By MARGIE THOMSON
The thousands of New Zealanders who were moved by Wild Swans will find The Good Women of China more than worthy of a read. But, instead of following one family through the upheavals of 20th-century Chinese history - through feudalism, nationalism, communism, the Cultural Revolution to the Great Leap Forward - Xinran has drawn on the stories she heard from 1989-1996 as a journalist and talkback host for the Nanjing-based, state-run radio station.
Xinran's evening radio programme, Words on the Night Breeze, was bravely designed to "open a window so people could allow their spirits to cry out and breathe after the gunpowder-laden atmosphere of the previous 40 years".
It was ground-breaking and brave, as discussing personal issues in public could still be perceived as an offence by the authorities. Xinran's radio show was monitored and censored but despite the risks, it created and answered a desperate need among the people of China.
Through this little window roared the whispering voices of people who had never before dared to open their mouths. Over the eight years she hosted the show from 1989, Xinran went from being an unknown and relatively naive presenter to a celebrity.
No one living in China escaped the consequences of the political movements of the 20th century. Xinran displays these consequences in the most humane way possible: at the level of individuals and families in what appears as a series of short stories, linked by Xinran's often active and always intense involvement.
She was talkback host-cum-confidante-cum-social worker. She firmly believes in the lightness that can be achieved in a person's life through the speaking of sad experiences.
Poor China. If ever we needed evidence that extreme ideologies narrow and twist people's humanity, it is here in these stories of lovelessness, fear and cruelty.

+---+

WHAT TO PRODUCE:
Can you extend the book review of The Good Women of China with the next few paragraphs, picking up after its final line?

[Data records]
+---+

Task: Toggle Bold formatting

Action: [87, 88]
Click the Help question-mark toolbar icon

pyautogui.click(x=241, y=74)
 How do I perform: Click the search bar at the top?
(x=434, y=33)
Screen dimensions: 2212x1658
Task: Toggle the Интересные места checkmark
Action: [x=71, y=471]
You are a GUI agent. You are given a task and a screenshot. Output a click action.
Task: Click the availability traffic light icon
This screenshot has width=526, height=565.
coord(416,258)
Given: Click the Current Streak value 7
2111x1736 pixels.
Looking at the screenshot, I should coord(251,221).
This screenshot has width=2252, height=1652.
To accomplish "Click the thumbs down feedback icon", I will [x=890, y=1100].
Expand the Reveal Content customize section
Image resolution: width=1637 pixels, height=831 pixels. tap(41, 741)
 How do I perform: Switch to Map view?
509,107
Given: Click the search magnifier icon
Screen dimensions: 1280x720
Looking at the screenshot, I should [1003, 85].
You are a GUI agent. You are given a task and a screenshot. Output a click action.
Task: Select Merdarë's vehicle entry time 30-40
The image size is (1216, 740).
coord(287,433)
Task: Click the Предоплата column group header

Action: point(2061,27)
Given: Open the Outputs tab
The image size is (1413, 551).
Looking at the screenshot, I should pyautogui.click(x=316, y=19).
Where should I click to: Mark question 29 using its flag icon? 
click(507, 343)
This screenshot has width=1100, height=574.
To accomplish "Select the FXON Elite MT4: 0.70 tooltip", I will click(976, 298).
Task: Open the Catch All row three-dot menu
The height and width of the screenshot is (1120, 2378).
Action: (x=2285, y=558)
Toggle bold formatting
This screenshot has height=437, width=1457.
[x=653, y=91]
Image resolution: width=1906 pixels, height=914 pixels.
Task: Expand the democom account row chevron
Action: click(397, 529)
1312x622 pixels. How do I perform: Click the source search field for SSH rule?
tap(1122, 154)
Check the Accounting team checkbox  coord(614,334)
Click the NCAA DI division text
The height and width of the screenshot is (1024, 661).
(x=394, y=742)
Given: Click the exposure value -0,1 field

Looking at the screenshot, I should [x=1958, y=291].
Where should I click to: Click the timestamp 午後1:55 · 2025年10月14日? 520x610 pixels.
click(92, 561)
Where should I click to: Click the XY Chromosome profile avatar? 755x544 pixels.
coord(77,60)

+---+

WRITTEN REPLY:
The first story in the book is one of personal triumph for Xinran, although she would never frame it in such a crass way. It happened just four months after Words on the Night Breeze began broadcasting. She received a letter from a boy who lived in a village 240km from Nanjing, where a crippled, 60-year-old man had bought a young wife, who turned out to be 12 and had been kidnapped for the purpose.
The man was so afraid she would run away that he had tied her around the waist with a thick, iron chain which was rubbing her raw.
The rest of the villagers were unconcerned, and the boy knew that if they found out he had written to Xinran his family would be expelled from the village.
This letter was the first of many to appeal to Xinran for practical help.
She got on the case, bullying the reluctant police to do something about it. ("This sort of thing happens a lot. If everyone reacted like you, we'd be worked to death," one grumbled.)
In the end, Xinran pressured the head of the village agricultural supplies depot who threatened to cut off the villagers' fertiliser if they didn't release the girl. She was returned home to her parents, accompanied by a police officer and someone from Xinran's radio station.
Xinran received no praise, only criticism for "moving the troops about, stirring up the people and wasting the radio station's time and money.
"I was shaken by these complaints. A girl had been in danger and yet going to her rescue was seen as exhausting the people and draining the treasury. Just what was a woman's life worth in China? This question began to haunt me. I found myself wanting to know much more about the intimate lives of Chinese women."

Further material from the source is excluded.